Your objective
Copy the data word for word, from the line containing "This screenshot has height=650, width=1500." through the last line of the data, including both.

Data supplied
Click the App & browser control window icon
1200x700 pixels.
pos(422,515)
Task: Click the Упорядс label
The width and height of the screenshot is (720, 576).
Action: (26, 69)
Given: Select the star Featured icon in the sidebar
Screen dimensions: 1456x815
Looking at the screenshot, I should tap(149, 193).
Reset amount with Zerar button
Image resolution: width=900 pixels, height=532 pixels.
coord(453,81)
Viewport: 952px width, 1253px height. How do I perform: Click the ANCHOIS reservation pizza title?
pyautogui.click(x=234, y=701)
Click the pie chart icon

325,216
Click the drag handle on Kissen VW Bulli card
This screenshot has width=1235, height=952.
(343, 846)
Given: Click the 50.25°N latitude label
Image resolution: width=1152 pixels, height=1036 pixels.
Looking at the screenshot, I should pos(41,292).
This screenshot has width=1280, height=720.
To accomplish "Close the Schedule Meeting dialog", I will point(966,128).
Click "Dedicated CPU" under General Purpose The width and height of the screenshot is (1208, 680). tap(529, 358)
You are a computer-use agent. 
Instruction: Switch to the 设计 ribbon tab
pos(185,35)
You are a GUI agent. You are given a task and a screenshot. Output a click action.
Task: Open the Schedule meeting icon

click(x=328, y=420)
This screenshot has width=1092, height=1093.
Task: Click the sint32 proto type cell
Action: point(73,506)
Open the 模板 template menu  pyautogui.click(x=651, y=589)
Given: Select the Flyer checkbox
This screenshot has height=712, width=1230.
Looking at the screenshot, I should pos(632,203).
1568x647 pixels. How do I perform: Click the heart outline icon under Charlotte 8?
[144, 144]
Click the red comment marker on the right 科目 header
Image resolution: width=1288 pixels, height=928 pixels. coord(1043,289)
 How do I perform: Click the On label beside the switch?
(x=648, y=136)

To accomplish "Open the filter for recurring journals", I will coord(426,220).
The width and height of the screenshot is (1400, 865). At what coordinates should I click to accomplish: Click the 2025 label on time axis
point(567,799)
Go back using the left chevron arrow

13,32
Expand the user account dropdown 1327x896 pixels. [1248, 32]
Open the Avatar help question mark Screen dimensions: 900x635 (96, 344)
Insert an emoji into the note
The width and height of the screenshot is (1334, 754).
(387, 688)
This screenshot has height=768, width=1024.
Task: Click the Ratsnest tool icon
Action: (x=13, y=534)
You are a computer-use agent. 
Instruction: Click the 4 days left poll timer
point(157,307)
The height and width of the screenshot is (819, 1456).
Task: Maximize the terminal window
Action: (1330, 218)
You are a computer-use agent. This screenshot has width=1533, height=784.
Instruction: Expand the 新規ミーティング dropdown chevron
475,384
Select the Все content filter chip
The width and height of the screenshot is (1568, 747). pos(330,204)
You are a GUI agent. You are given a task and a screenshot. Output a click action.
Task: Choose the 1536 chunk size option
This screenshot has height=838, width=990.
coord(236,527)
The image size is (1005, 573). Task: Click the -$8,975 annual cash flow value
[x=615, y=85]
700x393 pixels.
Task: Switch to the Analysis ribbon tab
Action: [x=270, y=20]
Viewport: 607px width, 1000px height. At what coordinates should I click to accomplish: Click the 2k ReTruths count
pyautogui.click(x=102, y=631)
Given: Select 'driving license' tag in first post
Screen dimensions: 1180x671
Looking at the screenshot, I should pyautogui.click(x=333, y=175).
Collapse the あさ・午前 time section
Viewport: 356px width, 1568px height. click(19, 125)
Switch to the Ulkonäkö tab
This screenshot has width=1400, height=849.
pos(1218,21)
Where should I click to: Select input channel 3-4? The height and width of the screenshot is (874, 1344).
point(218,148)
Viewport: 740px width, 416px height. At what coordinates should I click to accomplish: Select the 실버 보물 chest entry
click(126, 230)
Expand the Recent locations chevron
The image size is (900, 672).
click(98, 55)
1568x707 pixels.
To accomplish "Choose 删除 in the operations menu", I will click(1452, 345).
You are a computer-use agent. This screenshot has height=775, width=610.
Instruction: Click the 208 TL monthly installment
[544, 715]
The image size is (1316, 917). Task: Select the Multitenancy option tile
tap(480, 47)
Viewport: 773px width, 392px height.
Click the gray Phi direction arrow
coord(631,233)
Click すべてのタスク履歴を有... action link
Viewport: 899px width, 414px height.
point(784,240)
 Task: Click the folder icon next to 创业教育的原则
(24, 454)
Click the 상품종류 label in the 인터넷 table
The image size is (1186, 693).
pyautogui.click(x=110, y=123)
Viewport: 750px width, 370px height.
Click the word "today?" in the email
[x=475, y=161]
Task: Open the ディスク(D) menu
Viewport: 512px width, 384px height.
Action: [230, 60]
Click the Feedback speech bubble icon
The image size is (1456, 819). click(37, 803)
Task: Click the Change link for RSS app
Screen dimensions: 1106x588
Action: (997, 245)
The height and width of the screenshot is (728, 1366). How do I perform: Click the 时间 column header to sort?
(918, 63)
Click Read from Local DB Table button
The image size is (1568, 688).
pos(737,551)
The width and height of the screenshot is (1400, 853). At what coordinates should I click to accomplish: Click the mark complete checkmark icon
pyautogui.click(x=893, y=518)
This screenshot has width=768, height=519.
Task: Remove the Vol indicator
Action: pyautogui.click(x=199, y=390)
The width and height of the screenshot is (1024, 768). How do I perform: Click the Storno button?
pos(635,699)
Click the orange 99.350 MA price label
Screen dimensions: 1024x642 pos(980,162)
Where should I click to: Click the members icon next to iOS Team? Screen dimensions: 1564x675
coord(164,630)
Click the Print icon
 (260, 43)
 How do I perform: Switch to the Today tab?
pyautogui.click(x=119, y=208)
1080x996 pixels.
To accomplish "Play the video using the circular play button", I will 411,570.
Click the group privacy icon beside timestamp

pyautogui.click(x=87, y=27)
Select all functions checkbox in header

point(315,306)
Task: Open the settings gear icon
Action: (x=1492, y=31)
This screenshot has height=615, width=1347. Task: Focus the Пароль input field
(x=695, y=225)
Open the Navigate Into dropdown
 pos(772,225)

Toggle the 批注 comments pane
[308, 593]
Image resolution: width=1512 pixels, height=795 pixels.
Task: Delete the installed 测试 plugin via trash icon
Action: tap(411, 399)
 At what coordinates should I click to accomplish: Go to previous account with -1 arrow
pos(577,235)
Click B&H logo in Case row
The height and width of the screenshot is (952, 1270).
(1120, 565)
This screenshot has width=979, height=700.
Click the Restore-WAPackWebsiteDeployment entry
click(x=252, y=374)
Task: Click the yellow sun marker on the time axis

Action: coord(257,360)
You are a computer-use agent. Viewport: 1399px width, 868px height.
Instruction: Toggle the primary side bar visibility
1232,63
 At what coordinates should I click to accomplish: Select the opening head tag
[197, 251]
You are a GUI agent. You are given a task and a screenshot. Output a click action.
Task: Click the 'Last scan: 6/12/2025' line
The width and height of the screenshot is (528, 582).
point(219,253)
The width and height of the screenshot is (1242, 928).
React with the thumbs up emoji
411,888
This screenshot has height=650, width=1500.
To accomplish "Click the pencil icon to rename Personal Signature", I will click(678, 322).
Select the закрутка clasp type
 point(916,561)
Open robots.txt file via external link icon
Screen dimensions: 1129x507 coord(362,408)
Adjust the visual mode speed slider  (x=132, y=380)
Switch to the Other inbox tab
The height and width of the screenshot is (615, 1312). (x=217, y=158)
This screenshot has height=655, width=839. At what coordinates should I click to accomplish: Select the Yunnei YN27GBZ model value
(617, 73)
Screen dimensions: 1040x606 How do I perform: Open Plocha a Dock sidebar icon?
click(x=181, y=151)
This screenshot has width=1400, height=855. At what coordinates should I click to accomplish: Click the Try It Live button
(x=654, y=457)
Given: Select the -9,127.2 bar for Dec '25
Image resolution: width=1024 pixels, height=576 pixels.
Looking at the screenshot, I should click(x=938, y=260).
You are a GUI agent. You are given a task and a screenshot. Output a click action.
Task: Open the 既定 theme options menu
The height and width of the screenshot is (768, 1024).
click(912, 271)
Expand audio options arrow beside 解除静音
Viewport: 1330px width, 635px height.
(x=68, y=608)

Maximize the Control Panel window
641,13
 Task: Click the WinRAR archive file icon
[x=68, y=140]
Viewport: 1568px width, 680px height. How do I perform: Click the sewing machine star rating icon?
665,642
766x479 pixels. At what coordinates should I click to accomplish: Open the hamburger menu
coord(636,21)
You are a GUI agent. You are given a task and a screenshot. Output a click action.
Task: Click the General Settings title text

Final result
This screenshot has height=650, width=1500.
To accomplish "Click the pencil icon to rename Personal Signature", I will click(678, 322).
Select the закрутка clasp type
 point(916,561)
Open robots.txt file via external link icon
Screen dimensions: 1129x507 coord(362,408)
Adjust the visual mode speed slider  (x=132, y=380)
Switch to the Other inbox tab
The height and width of the screenshot is (615, 1312). (x=217, y=158)
This screenshot has height=655, width=839. At what coordinates should I click to accomplish: Select the Yunnei YN27GBZ model value
(617, 73)
Screen dimensions: 1040x606 How do I perform: Open Plocha a Dock sidebar icon?
click(x=181, y=151)
This screenshot has width=1400, height=855. At what coordinates should I click to accomplish: Click the Try It Live button
(x=654, y=457)
Given: Select the -9,127.2 bar for Dec '25
Image resolution: width=1024 pixels, height=576 pixels.
Looking at the screenshot, I should click(x=938, y=260).
You are a GUI agent. You are given a task and a screenshot. Output a click action.
Task: Open the 既定 theme options menu
The height and width of the screenshot is (768, 1024).
click(912, 271)
Expand audio options arrow beside 解除静音
Viewport: 1330px width, 635px height.
(x=68, y=608)

Maximize the Control Panel window
641,13
 Task: Click the WinRAR archive file icon
[x=68, y=140]
Viewport: 1568px width, 680px height. How do I perform: Click the sewing machine star rating icon?
665,642
766x479 pixels. At what coordinates should I click to accomplish: Open the hamburger menu
coord(636,21)
You are a GUI agent. You are given a task and a screenshot. Output a click action.
Task: Click the General Settings title text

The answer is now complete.